§ EXTRACTED RECORDS:

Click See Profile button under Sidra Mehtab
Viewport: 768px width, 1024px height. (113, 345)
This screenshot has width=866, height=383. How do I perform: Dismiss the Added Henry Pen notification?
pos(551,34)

==

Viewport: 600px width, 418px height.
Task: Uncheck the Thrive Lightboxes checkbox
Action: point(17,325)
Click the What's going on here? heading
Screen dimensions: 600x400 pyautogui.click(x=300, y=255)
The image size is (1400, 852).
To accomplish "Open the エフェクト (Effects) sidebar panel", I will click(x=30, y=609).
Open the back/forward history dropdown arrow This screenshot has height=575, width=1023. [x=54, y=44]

* * *

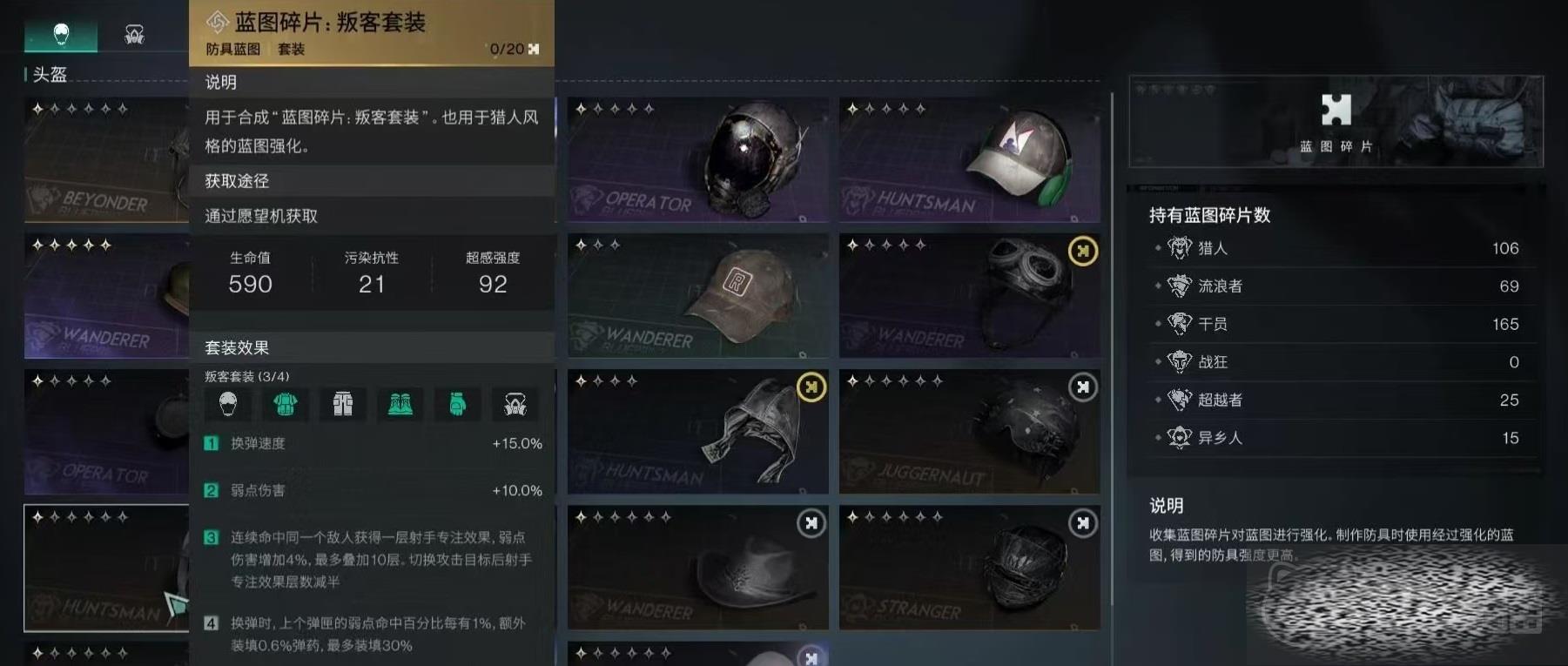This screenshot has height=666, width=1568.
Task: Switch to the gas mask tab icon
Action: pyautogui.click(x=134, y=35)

§ HOW TO COMPLETE THIS TASK: Look above for the line with "Click the What's going on here? heading"; retype exactly that line, every line after it up to the line with "Open the back/forward", and that line too, nothing else.

§ ANSWER TO THE EXERCISE:
Click the What's going on here? heading
Screen dimensions: 600x400 pyautogui.click(x=300, y=255)
The image size is (1400, 852).
To accomplish "Open the エフェクト (Effects) sidebar panel", I will click(x=30, y=609).
Open the back/forward history dropdown arrow This screenshot has height=575, width=1023. [x=54, y=44]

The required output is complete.